# WHAT YOU NEED TO DO
Skip the pictures. Output only the lines below starting at the line with "Task: Expand the" and ending at the line with "How do I perform: Click", both ends included, exactly as they are.

# SOURCE MATERIAL
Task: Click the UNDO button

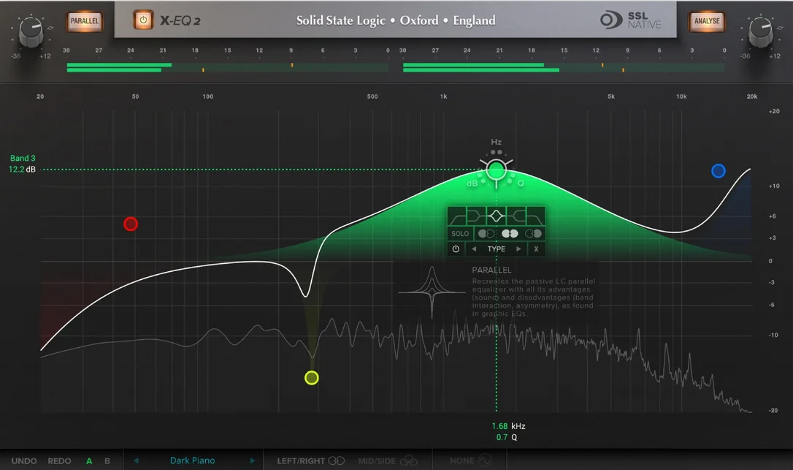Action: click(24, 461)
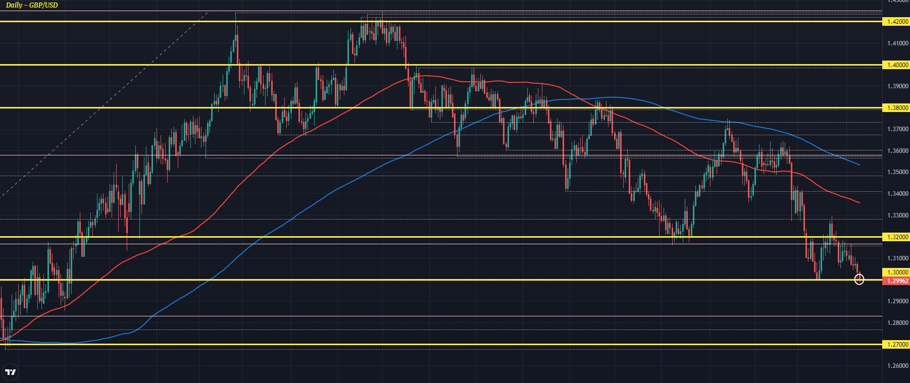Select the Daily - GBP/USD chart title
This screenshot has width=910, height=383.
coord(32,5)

* * *

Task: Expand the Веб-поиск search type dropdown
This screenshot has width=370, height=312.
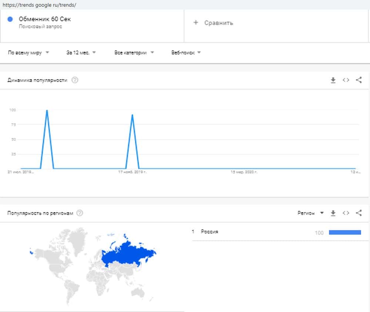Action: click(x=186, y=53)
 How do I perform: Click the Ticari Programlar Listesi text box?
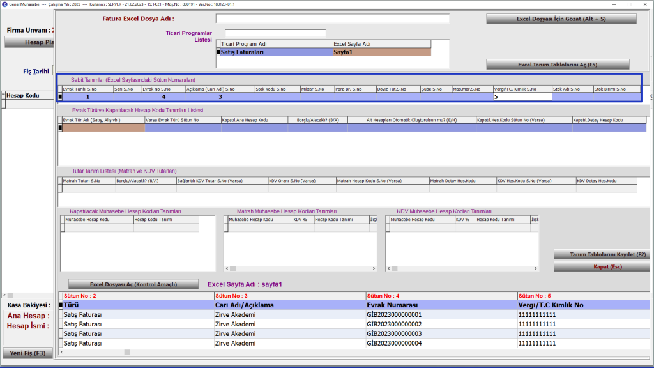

# ANSWER SECTION
Task: Expand the Веб-поиск search type dropdown
This screenshot has width=370, height=312.
Action: click(x=186, y=53)
 How do I perform: Click the Ticari Programlar Listesi text box?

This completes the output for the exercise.